OSU days shaped Gonzalez's views on student deals
Lawmaker proposing bill for college athletes to profit off their name.
Anthony Gonzalez’s unease over NCAA amateurism rules began more than a decade ago.
He was a wide receiver for Ohio State’s football team when he noticed the autographs he signed for kids after games were handed over to memorabilia dealers. While they pocketed hundreds of dollars from the sale of his signature on eBay, Gonzalez never collected a cent.
Other stories heightened his weariness. His wife, Elizabeth, had been prohibited from offering swim lessons when she was an All-American swimmer at Stanford.
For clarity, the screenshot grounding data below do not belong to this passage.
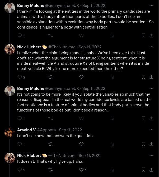This screenshot has width=159, height=177.
Task: Open more options on Nick's last tweet
Action: tap(151, 155)
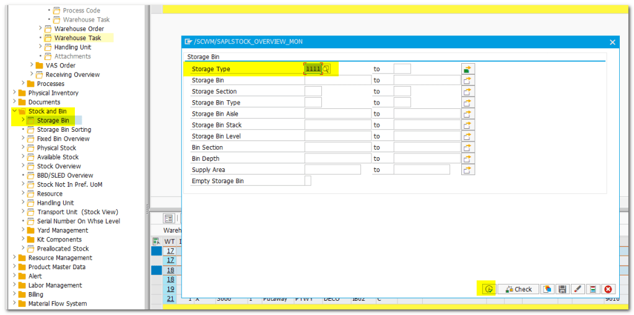634x315 pixels.
Task: Open search help beside Storage Type value
Action: click(326, 69)
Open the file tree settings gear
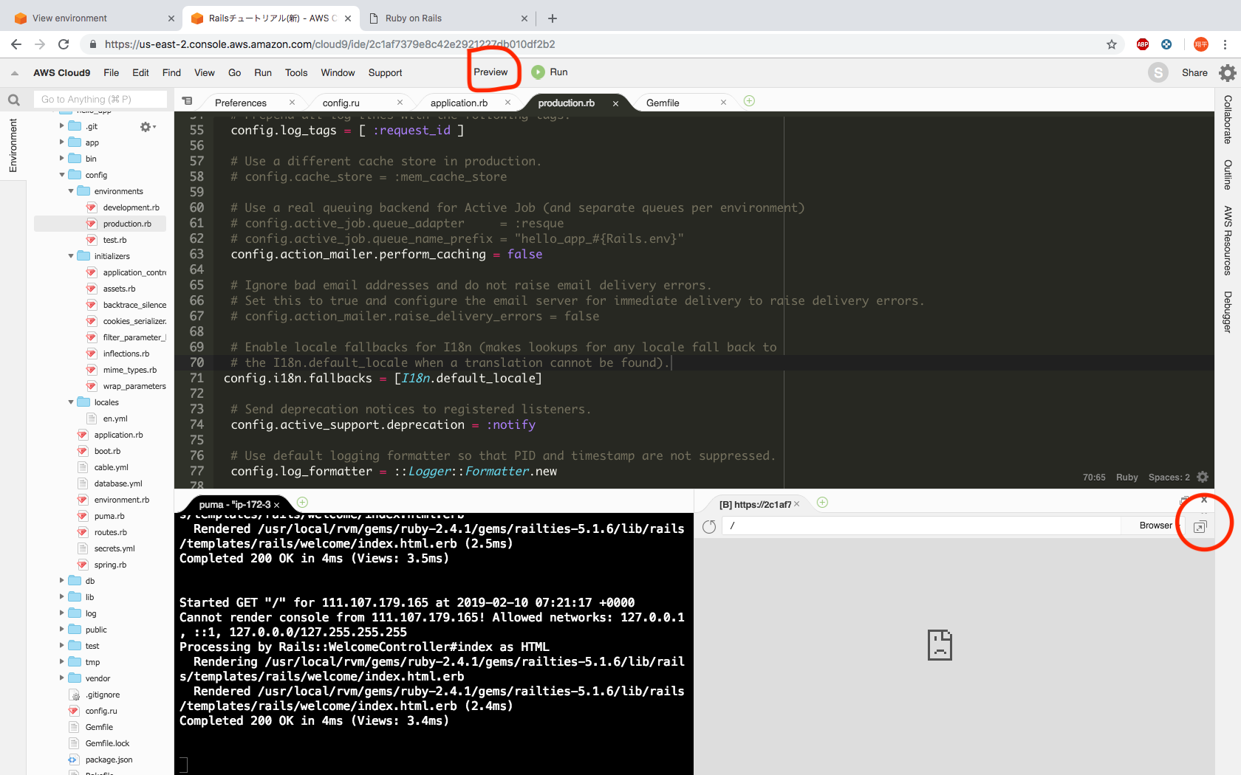Image resolution: width=1241 pixels, height=775 pixels. pos(146,127)
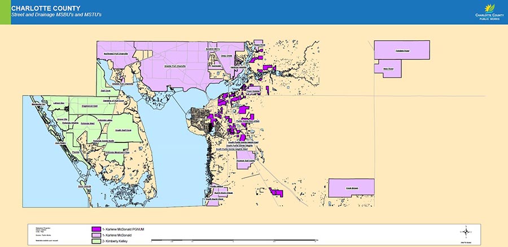The height and width of the screenshot is (247, 508).
Task: Select the Greater Port Charlotte map label
Action: pos(174,66)
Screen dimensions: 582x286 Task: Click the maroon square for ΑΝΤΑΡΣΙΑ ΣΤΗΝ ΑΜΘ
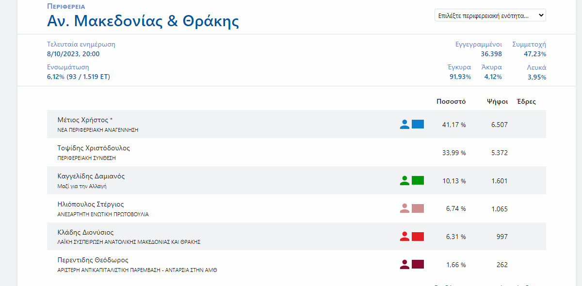click(418, 265)
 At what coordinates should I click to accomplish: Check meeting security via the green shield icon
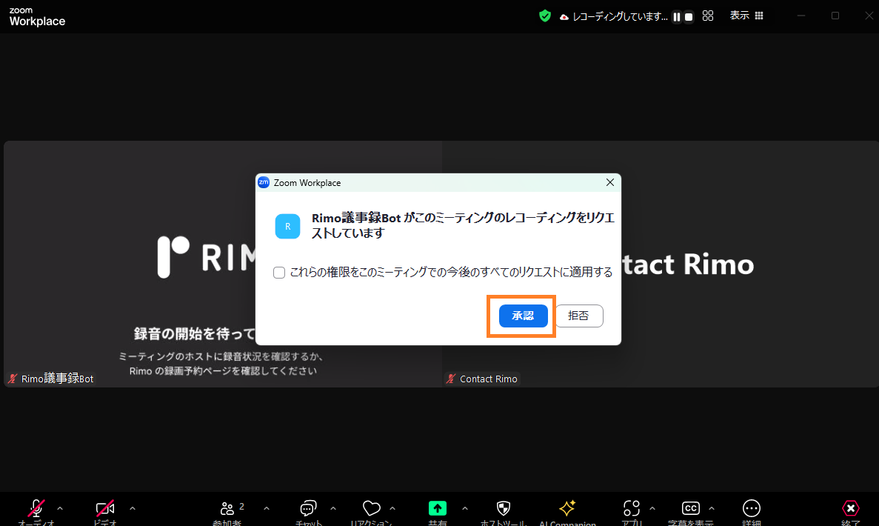coord(544,15)
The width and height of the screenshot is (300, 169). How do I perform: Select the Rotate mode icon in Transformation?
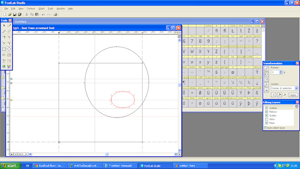tap(266, 74)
Before the launch of a political career that led Gonzalez to become one of the more prominent supporters of federal government action to allow college players to earn money from the use of their name, image and likeness, the events shaped his views on expanding the limits on athlete compensation.
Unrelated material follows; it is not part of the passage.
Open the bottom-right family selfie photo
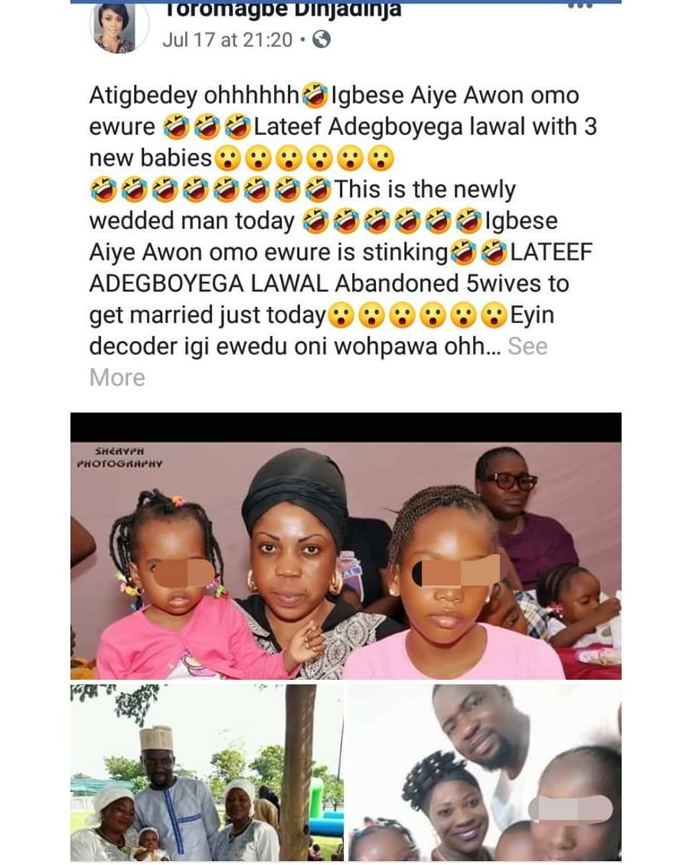The width and height of the screenshot is (692, 865). pos(485,772)
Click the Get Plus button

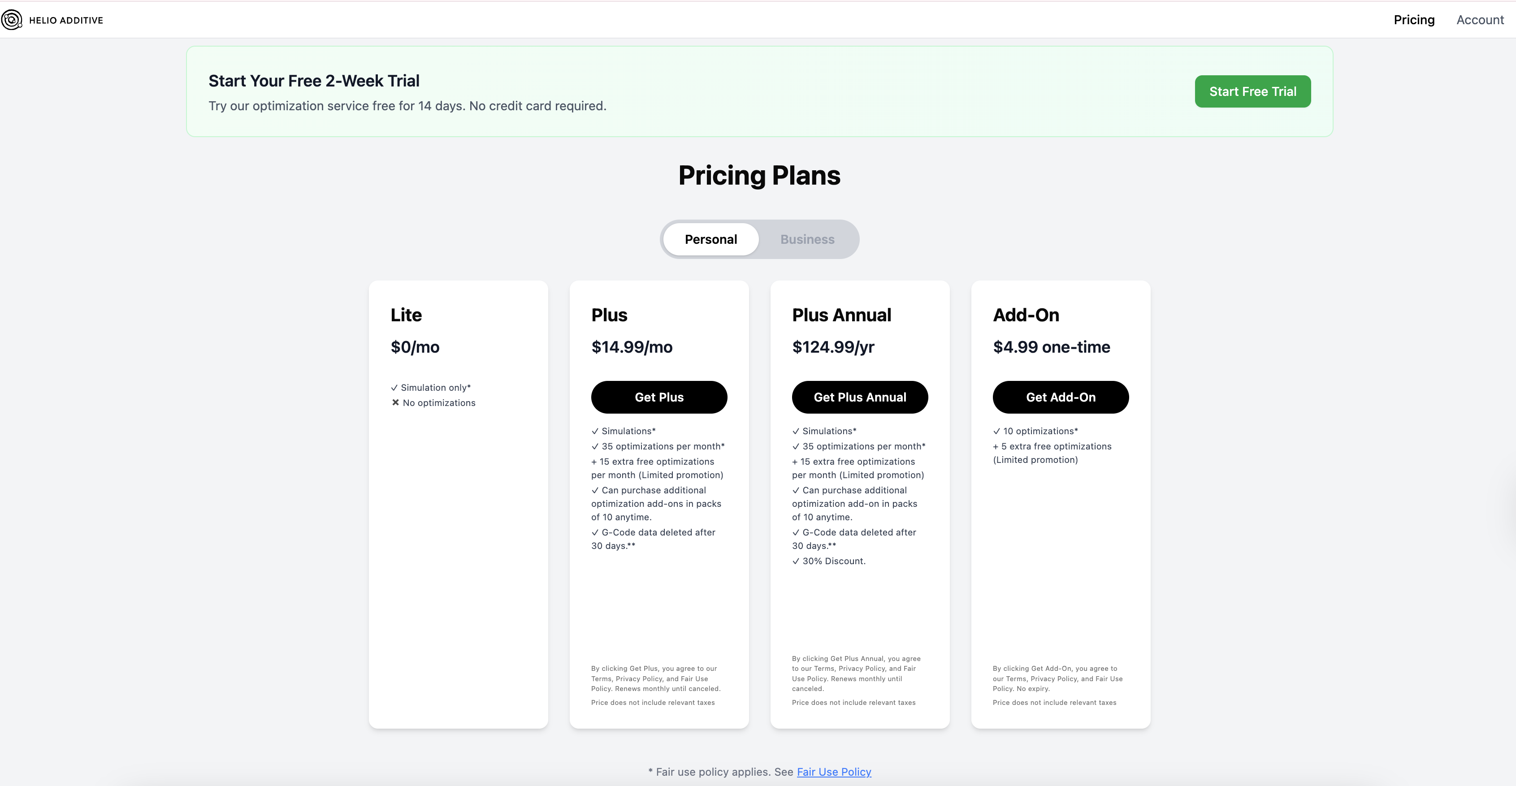pos(659,397)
“Everyone else in the country is allowed to capitalize on name, image and likeness, including the coaches,” Gonzalez said in a recent interview. “The only people in the country who can’t are the athletes. It never made sense to me.”
As a first-term Republican representative for Ohio’s 16th congressional district, near Cleveland, Gonzalez plans to introduce a bill in the coming weeks that permits college athletes to profit from their name, image and likeness.
The drafting of legislation comes amid proposals from the NCAA to allow players to cut endorsement deals and pursue other business opportunities without jeopardizing their eligibility, redefining its strict amateurism model.
But the college sports governing body has asked for help from Congress, which can override state laws that first opened the door for players to be paid.
In a recent conference call with reporters, NCAA President Mark Emmert lobbied for a federal pre-emption, an issue Gonzalez raised previously this spring with The Dispatch. He is as much a pragmatist as a reformist.
“A 50-state patchwork of name, image and likeness laws would be a complete disaster for athletes and for college sports,” Gonzalez said. “That’s really what sparked me to get into this issue.”
California was the first state to take steps toward allowing athletes to earn outside income when it passed a measure last fall known as the “Fair Pay to Play Act,” sparking a wave of similar legislation to be introduced in statehouses across the country and drawing attention from Capitol Hill.
The scrutiny gave Gonzalez a heightened stature for a 35-year-old freshman congressman who was elected to public office for the first time during the 2018 midterms.
“The truth is there just aren’t that many members of Congress who have played college sports,” Gonzalez said.
As Gonzalez plotted his own legislation on the issue, he consulted with people he met during his standout career at Ohio State and later in the NFL with the Indianapolis Colts.
That included OSU athletic director Gene Smith, who co-chaired the NCAA working group on name, image and likeness and laid out a series of proposals last month. Gonzalez’s final two seasons with the Buckeyes, in 2005 and ’06, overlapped with the start of Smith’s tenure as the university’s AD.
Since he was sworn in last year, Gonzalez has introduced a half-dozen bills in Congress, though none appear as high-profile as a push toward permitting college athletes to cash in on potentially lucrative endorsement deals.
His experience gives lawmakers an envoy to the college sports industry.
“I think he’s the right guy at the right time,” said former Ohio State coach Jim Tressel, who has remained a mentor to his former player.
In February, Gonzalez released a fact sheet to outline some early positions of his proposed bill. It addressed issues that included a reaffirmation of athletes’ status as amateurs rather than employees and implementation of “necessary guardrails to ensure that bad actors do not take advantage of student athletes.”
The latter point might include restrictions on the compensation players are permitted to receive while they are being recruited as high school prospects or transfers.
Legislation from Gonzalez would mark at least the second bill to be introduced during this session of Congress. Mark Walker, a Republican representative from North Carolina, put forth a bill last year that would similarly let college athletes make money from their name, image and likeness. The House Ways and
Means Committee has yet to take up the bill.
The road to passage of federal legislation is a winding one, an issue that NCAA officials acknowledge.
Even the introduction of Gonzalez’s bill has been delayed by the outbreak of the coronavirus that has preoccupied the country and the congressional schedule.
“There’s no question that passing a bill in Congress, under the best of circumstances, is a hard thing to do these days,” Emmert said. “With a pandemic going on and an election going on, that makes it that much more challenging. Everybody is realistic about those difficulties.”
Gonzalez, who attests to the merits of the college sports system as much as some of its drawbacks, is focused on plotting forward. His bill’s prep continues.
“I do feel a tremendous responsibility to do this the right way, to get this done correctly, to coordinate with all the right people, so that we protect the college system that we love so much,” Gonzalez said. “The college system has been vastly beneficial to the athletes who have participated in it. We have to get this right at the congressional level, and I am taking full responsibility for striking the right balance.”